Madly (New York 2)
Page 120
“Hush. I’m not finished.” It was easy to silence her. Easy to tell her what he wanted, finally. “I want you to keep failing. I want you to be fearless and impulsive, and to follow your instincts, invest in Ben’s restaurant, open a gallery for May, and become a New York businesswoman. I want you to reclaim your dogs and fly with me to London to meet my mother, and I want to purchase furniture in Manitowoc, Wisconsin, that will be our furniture, and buy a car, and meet your mother. I have to assume, somewhere in there, we’ll make an utter hash of things. But I trust you—I trust us—to find our way back from failure. I think we can learn together.”
Allie stared at her hands in her lap, leaving him in limbo, uncertain whether he’d done the right thing in taking his brother’s advice. Perhaps he ought to have taken things more slowly, instead of rushing in like a right tosser.
But looking at her, dressed in velveteen Technicolor, her hair enormous, he couldn’t feel anything but pleased he’d said it, because it was absolutely true. Every word.
“There’s not a thing wrong with the way you are, Allie Fredericks. You’re the most interesting thing to happen to me in all my life.” Her head rose, color high in her cheeks. “I’d like to spend my life with you, as much of it as you’ll have me. I think—”
“Oh my God, Winston, shut up.” She was unbuckling her seat belt, clambering across the car into his arms, rubbing her cheek against his, so he didn’t feel wounded by her silencing him. He knew he’d been pushing it. “Give me a chance to catch up, jeez.”
He kissed her instead, quite thoroughly, until her lips were pliant and her body had begun to relax. “Catch up later,” he suggested. “There’s no rush.”
“I think you just planned out the next, like, fifty years of our lives.”
“We’ll make a list,” he suggested. “Sort ourselves out. It won’t be a problem.” He kissed her neck, found a spot behind her ear that caused her to make a very satisfying squeaking sort of gasp.
“We are pretty good at list making,” she conceded.
“We’re incredible.” He dragged his thumb over her nipple, causing it to form a highly satisfactory peak beneath her clothes. She hadn’t worn a bra today.
“Incredible might be pushing it.” She scraped her fingernails over the nape of his neck and pulled him in for another kiss, deeper and more intimate.
“No one has ever made more outrageous lists.”

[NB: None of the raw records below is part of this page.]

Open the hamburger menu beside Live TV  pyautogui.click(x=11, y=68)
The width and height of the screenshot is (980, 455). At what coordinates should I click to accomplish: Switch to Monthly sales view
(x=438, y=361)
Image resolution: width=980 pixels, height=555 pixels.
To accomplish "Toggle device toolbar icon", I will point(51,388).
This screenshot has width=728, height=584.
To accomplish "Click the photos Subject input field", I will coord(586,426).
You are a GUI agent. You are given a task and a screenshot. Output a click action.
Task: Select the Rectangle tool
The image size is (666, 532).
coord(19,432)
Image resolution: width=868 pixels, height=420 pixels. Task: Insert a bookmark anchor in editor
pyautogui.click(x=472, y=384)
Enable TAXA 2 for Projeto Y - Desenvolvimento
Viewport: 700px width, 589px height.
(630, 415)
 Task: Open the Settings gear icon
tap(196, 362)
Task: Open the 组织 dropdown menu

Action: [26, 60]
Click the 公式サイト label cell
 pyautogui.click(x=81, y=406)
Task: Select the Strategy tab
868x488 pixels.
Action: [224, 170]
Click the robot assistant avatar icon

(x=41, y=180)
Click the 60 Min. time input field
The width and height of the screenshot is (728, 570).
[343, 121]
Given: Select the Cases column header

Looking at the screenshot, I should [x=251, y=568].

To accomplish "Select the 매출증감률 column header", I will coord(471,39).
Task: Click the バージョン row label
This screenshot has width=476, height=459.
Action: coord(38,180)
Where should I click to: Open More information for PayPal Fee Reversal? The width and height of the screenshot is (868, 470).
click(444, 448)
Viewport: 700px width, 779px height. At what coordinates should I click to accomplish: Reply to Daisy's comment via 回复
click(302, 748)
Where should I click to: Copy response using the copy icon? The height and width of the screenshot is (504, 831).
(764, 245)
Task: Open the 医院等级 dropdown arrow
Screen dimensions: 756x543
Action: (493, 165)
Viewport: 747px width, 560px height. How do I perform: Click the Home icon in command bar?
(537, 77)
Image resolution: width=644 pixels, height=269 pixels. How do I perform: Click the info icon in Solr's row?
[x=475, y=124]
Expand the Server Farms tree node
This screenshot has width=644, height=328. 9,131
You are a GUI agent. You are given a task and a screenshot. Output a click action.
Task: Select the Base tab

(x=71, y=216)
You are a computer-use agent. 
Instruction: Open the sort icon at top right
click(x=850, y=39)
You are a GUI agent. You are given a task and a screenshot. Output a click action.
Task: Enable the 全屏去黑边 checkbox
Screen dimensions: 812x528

“Well, I’m kind of an outrageous girl.”
“I’ve noticed.” He found a zipper and lowered it in order to explore just how outrageous Allie was willing to get behind tinted windows.
“You don’t even know all my moves yet.”
“Show me one?”
She showed him several. They fogged the car windows.
Afterward, Allie asked to borrow a piece of paper and a pen so she could begin a new list.
Chapter 24
They’d turned the Brooklyn Bridge into a boat.
Allie knew nothing about boats, but she thought it was meant to be like the tall ships that visited Green Bay in the summertime, a schooner or a brigantine, with the iconic stone columns in the middle of the East River transformed into its central mast, reaching skyward, and banks of sails in white, orange, and blue puffing out with the breeze off the water.
Allie couldn’t stop looking at it. It was completely stunning—the scale of it, and more than that, the way it seemed to have appeared from nowhere as if it had always been.
It was the work of years, a masterpiece produced by makers with thousands of hours’ experience in art, design, showmanship, planning.
Her mother must have been on the bridge all night long with Justin. She must have broken out the job into sections and steps, secretly put dozens or even hundreds of people to work in secret, staged materials, sourced equipment, provided detailed instructions and blueprints.
Allie found it easy to imagine her mom, snippy and dictatorial, compressing her mouth at people, lasering them with her eyes, weighing them down with midwestern disappointment so they had no choice but to do exactly what she wanted, her way, on her schedule.
She’d made this. Nancy Fredericks of Manitowoc, Wisconsin, and her old friend from art school, had transformed the Brooklyn Bridge into magic, and Allie didn’t know what to do with the awe she felt, the extraordinary swelling pride that made her heart so big she’d spent half an hour just crying and hugging people—her family, Winston’s family, Jean, complete strangers, everyone completely out of their minds with delight.
Winston put his hands on her shoulders, and she sighed. “My mama did that.”
“They’re saying it cost millions.”
“My mama.”
“You’ve a very distinguished family.”